BEGIN Extracted information
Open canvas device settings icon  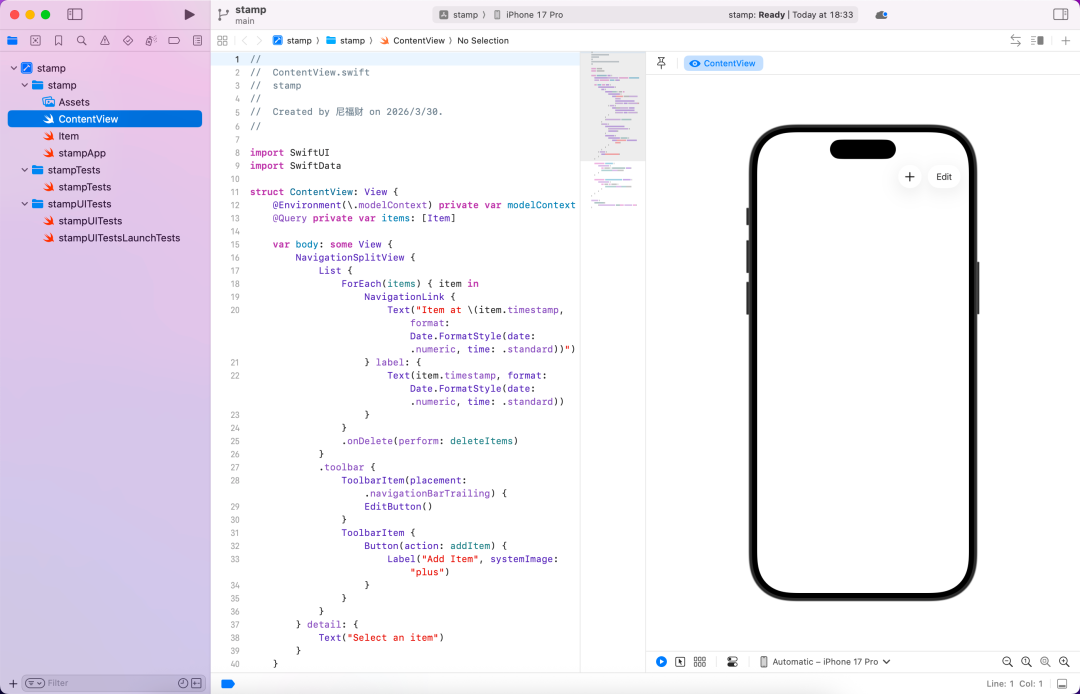(732, 662)
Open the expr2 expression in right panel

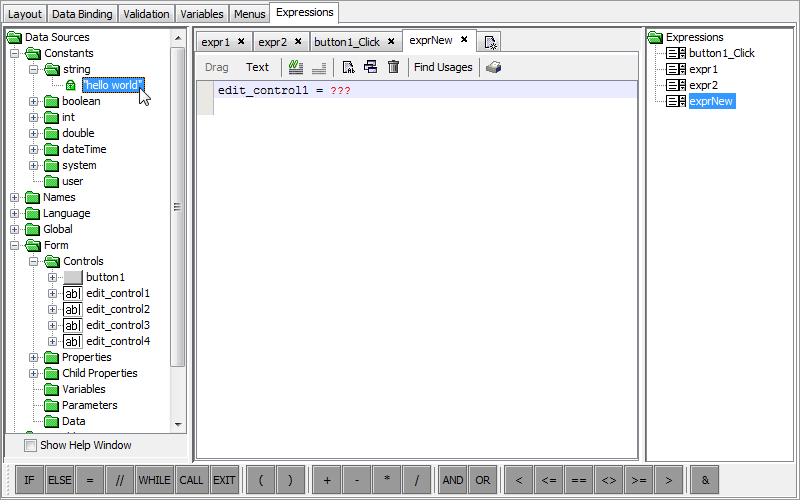703,85
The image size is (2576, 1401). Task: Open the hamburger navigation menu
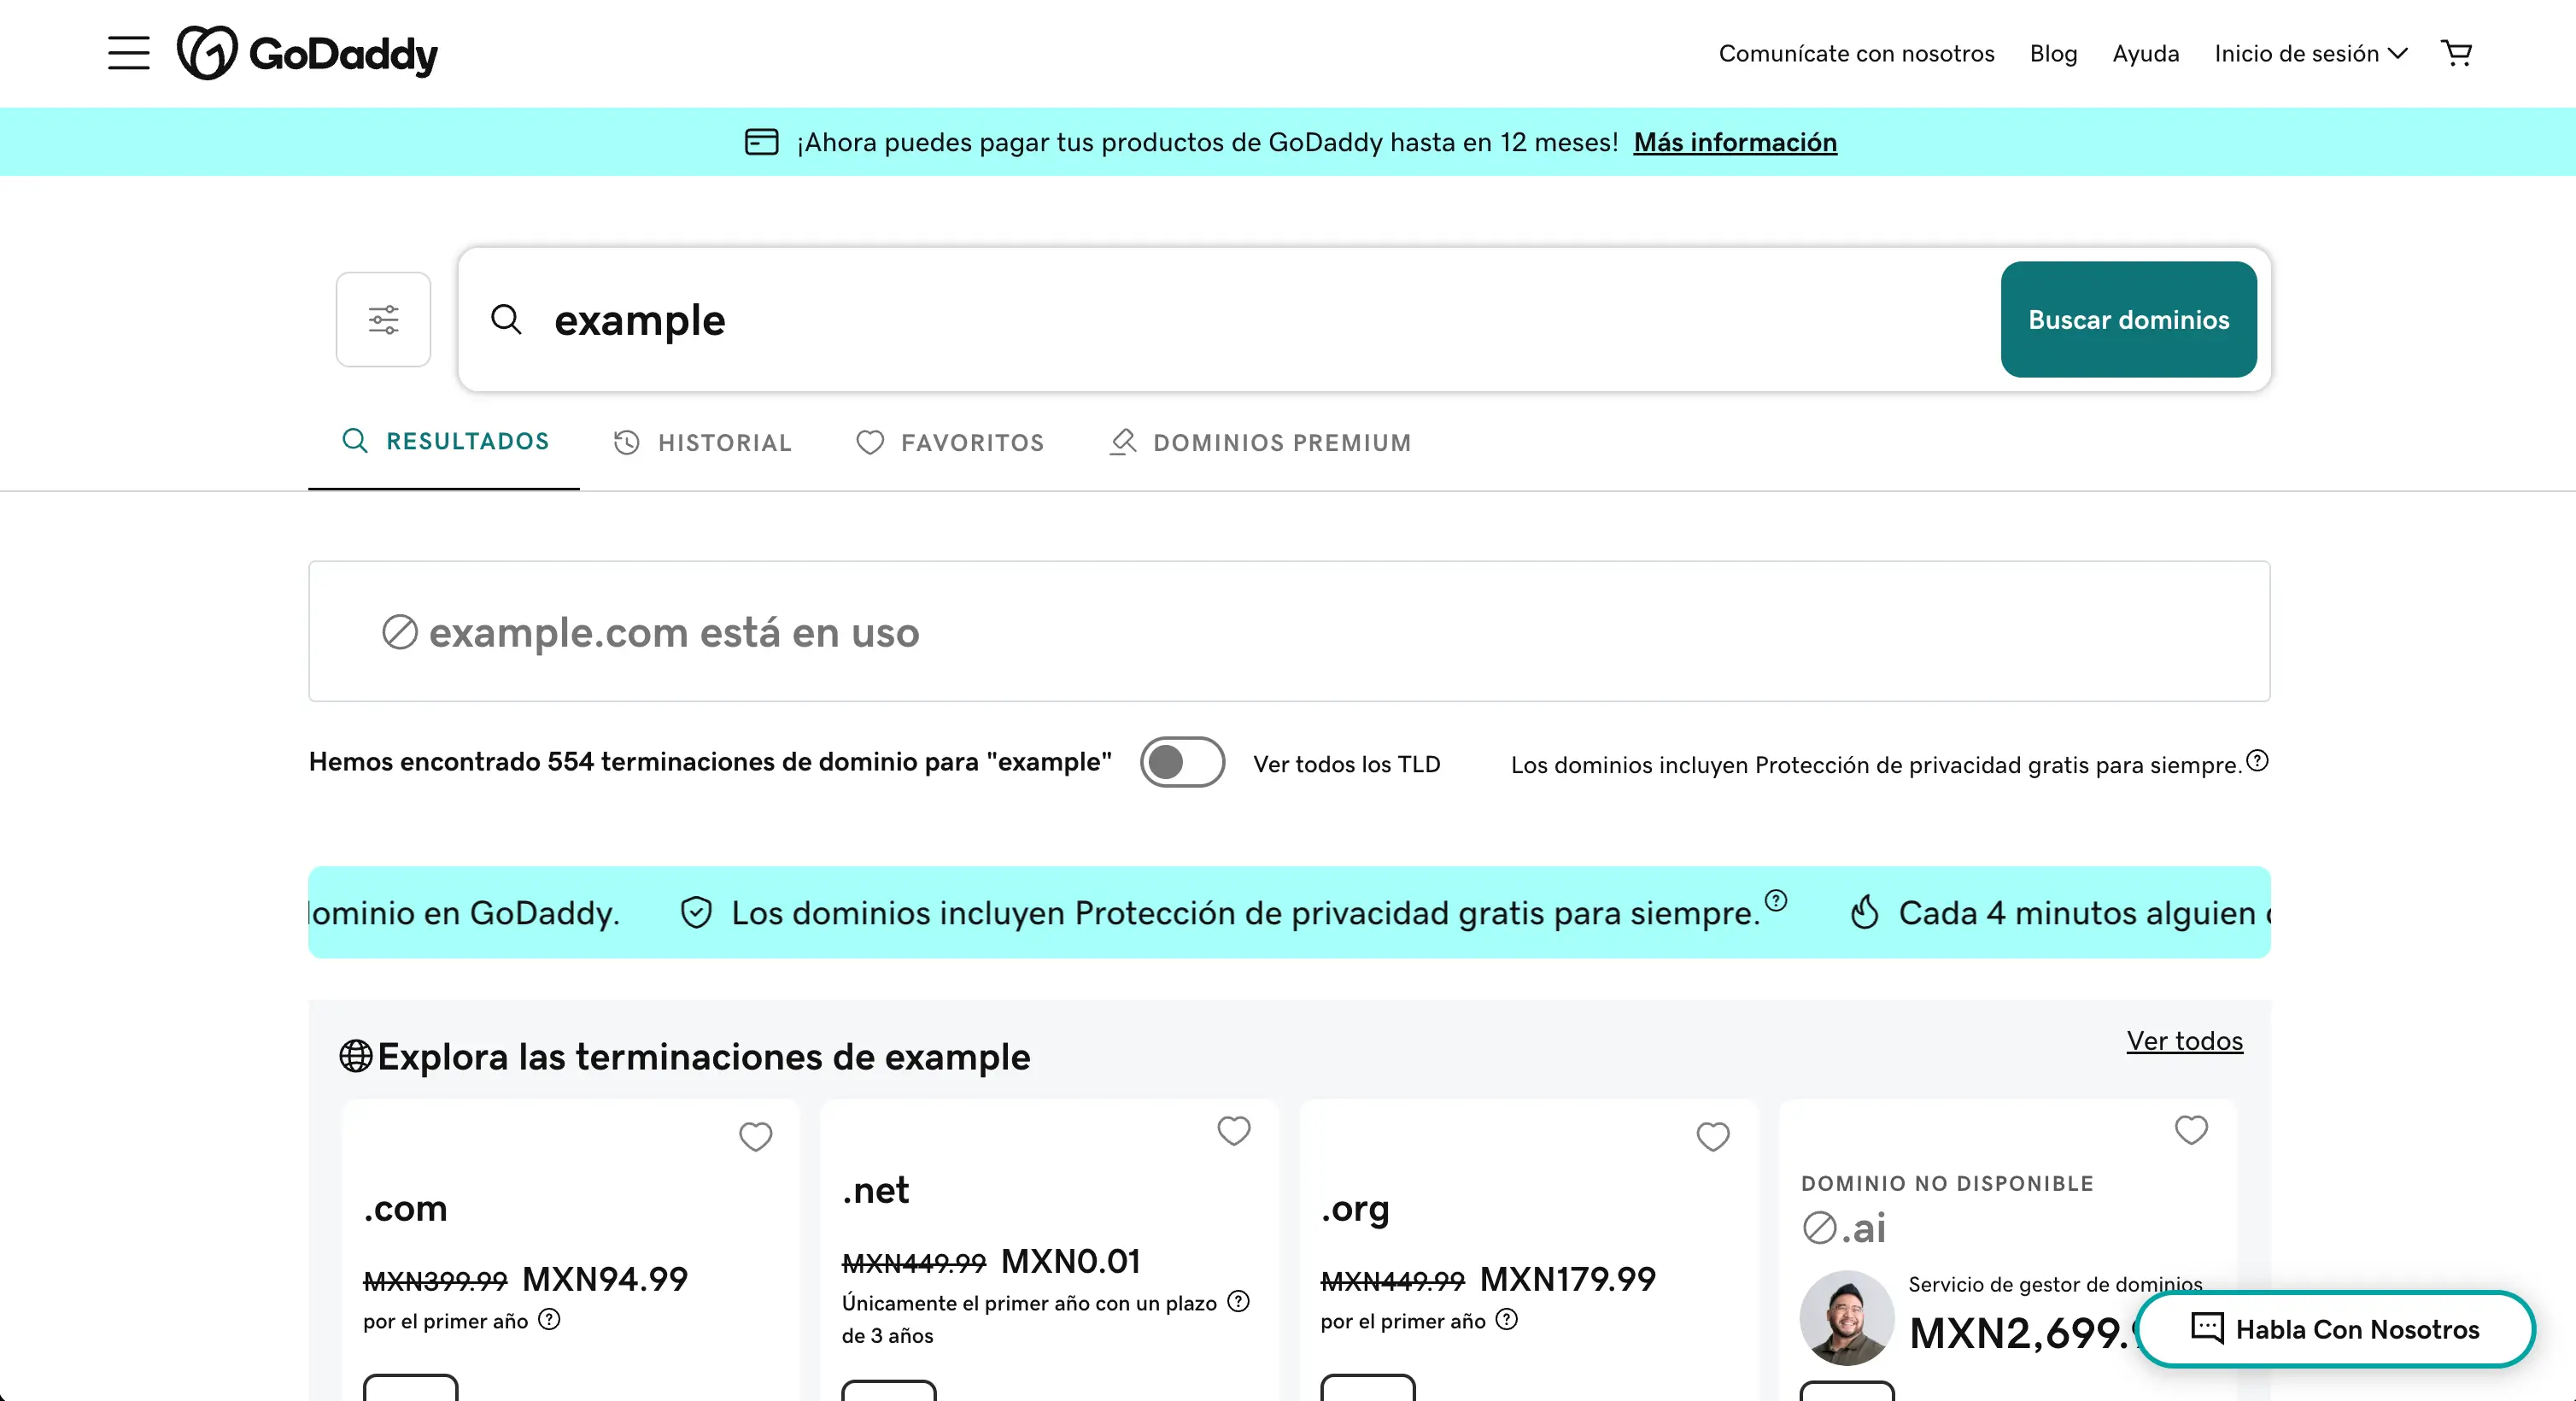point(128,52)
END Extracted information
- Set problem
Beginning at the line of the listing that contains "Open the expr2 expression in right panel" and ending with the last line of the listing, reproduce every line, requests included, with each coordinate in the answers increased by 12. Leave the pictures out of your reproduction.

- Output of the task
Open the expr2 expression in right panel

715,97
The image size is (2576, 1401). Task: Open the hamburger navigation menu
point(140,64)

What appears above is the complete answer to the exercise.